● TEXT
══════════
Fig 2: A 61-yo male patient with liver cirrhosis and steatosis. 2D-GRE-In and opposed phase sequences showing marked signal intensity loss in the OP in comparison to IP due to marked fat content. This technique allows us to subjectively or visually estimate the fat content. However, to precisely quantify the fat content we need the ME-GRE technique.

Fig 3: The same patient with Multi-echo Dixon results: (A) PDFF and (B) effective R2* maps with overlays of the inline liver segmentation region (outside) and Freehand ROI (inside). (2C) to quantify fat and iron.

Fig 4: Inline statistics (mean, std) of PDFF and effective R2* over ROI and segmentation region as text and color bar. The mean ROI values are fat signal percentage 29% and effective R2* 62.1s-1.

Fig 5: The same patient using single-voxel spectroscopy and report sheet. The values are fat signal percentage 25.1%, and R2 water 34.4 s-1.

MR Quantif is an independent software tool, compatible with multiple MRI systems (vendor-agnostic). The Platform is stand-alone or post-processing software often used for research or in facilities with various MRI systems. Therefore, its Workflow requires data export from the MRI system for MR Quantif post-processing[14].

Fig 6: Fig. Same 61-yo male patient with liver cirrhosis and steatosis using MRQuantif software. Selected ROIs are placed manually: three in the liver, one in the spleen, two in paraspinal muscles, and one in the background noise (a). The software then automatically calculates R2* (and T2*) values and further provides results calculated with the selected SIR method (b). The LIC is then stated for each method. It also allows the user to choose between different calibration formulas and fitting procedures (c), it measures 29% FF.

Data post-processing                                               

Following automated liver segmentation and ROI positioning in segments V-VI on the 6-echo 3D-GRE liver images, LiverLab (LL) software automatically generates a diagram which shows the percentage of fat and its standard deviation. Similarly, after MRS, LL software automatically generated a spectra and clinical report containing, the percentage of fat for the ROI positioned in segments V-VI. Then the LL results were sent to the PACS for interpretation of the fat screening component. 

The 11-echo 2D-ME-GRE images were processed with the gratis online semi-automated MRQuantif (MRQ) program from the University of Rennes (France) which requires the following manual ROI placements on a single image: three in the liver, two in the paravertebral muscles, one in the spleen, and one in the background noise. These same ROI positions were automatically transferred to the matching slice for all the other TE sequences.
══════════
● EXCERPTED DATA

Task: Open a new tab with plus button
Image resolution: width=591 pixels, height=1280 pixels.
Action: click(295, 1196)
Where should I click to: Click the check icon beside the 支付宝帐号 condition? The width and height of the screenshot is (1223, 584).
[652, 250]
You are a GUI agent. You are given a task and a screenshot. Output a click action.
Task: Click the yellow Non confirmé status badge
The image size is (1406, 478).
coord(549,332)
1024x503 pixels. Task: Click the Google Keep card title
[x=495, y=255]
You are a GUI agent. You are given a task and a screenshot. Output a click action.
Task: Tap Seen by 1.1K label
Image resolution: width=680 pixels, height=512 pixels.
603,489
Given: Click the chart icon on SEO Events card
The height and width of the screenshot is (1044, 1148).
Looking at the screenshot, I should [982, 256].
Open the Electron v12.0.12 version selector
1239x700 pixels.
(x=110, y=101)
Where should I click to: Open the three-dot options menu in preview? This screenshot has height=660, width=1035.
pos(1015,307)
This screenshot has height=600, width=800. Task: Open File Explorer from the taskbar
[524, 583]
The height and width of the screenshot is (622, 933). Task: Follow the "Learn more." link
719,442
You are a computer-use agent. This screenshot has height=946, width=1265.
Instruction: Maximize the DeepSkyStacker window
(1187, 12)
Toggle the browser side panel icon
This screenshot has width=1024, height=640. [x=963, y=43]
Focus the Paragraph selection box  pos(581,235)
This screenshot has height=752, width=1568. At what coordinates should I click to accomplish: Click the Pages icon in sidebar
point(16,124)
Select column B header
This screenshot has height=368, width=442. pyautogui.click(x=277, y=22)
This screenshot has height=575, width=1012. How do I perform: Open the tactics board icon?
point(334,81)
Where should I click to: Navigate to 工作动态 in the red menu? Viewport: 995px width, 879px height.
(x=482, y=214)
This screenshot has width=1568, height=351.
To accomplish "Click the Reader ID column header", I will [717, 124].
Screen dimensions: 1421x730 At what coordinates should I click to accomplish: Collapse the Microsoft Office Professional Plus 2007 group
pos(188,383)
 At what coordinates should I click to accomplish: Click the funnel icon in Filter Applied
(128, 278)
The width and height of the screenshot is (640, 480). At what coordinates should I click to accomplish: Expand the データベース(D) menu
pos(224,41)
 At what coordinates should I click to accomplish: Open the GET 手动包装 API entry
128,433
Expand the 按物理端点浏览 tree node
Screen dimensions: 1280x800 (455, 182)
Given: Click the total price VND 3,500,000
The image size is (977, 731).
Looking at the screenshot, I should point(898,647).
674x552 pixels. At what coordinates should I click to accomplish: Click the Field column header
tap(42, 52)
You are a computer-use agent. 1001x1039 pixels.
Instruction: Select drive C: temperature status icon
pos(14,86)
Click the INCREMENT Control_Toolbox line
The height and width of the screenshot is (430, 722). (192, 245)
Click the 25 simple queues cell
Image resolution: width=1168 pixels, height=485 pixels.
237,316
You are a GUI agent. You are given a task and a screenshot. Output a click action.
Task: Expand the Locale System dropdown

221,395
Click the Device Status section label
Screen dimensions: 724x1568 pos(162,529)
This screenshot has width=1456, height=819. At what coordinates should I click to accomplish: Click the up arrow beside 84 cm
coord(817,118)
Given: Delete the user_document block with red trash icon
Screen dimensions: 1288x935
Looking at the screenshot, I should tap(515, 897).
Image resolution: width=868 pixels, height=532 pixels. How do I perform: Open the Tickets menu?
══════════
● CHECK YOUR UNDERSTANDING
1. Decide whether each statement agrees with the liver imaging text. Answer yes or no for each one, and quote the words of the text that decide it.
(a) MR Quantif works only with MRI systems from a single vendor.
(b) In the MRQuantif analysis, one ROI is placed in the background noise.
(c) Single-voxel spectroscopy gave a fat signal percentage of 29% for the same patient.
2. According to the liver imaging text, why does the MR Quantif workflow require data to be exported from the MRI system? Answer in one to three sentences.
3. Resume the liver imaging text with a few sentences that follow on from its last sentence.
The records have no role in the tasks that come after them.

● RESULTS IN ORDER
1.
(a) No: "compatible with multiple MRI systems (vendor-agnostic)"
(b) Yes: "one in the background noise"
(c) No: "The values are fat signal percentage 25.1%"

2. MR Quantif is an independent, stand-alone or post-processing tool that works with multiple MRI systems. Because it runs separately from the scanner, data must be exported from the MRI system before MR Quantif can post-process it.

3.
Quantitative analysis of PDFF 

As a standard of reference, manual quantitative image analysis was performed using a picture archiving and communication system (PACS). On a mid-hepatic axial 3D-ME GRE slice, two readers respectively, independently selected an axial slice within the middle third of the liver, on an axial 3D-ME GRE slice, identical to that selected for 2D-ME-GRE slice MRQuantif. They manually drew a single large free-hand volumetric region of interest (VOI) to encompass the liver circumference, avoiding major hilar vessels, bile ducts, liver edges, artifacts and large focal liver lesions to measure PDFF estimates on fat sequence. Finally, the mean FF values from the two readers were averaged and used as the reference measurement. 

Semi-automated PDFF in % values generated with MRQ were performed by manually placing three ROIs in the liver, two ROIs in the paravertebral muscles, one ROI in the spleen and one ROI in the image noise. The software then calculates the fat content of the liver. This was performed by the same readers independently. 

Then, considering the PDFF values from the large single-slice FH-VOI on 3D-ME-GRE LL as the standard of reference, we compared PDFF values from: (a) semi-automated 2D-ME-GRE MRQ images to the standard of reference, (b) fully-automated volume 3D-ME-GRE LL images to the standard of reference, (c) fully-automated MRS LL images to the standard of reference. 

Statistical analysis 

All statistical analyses were performed using SPSS 27 or R. Probabilities lower than p < 0.05 were assumed to be significant.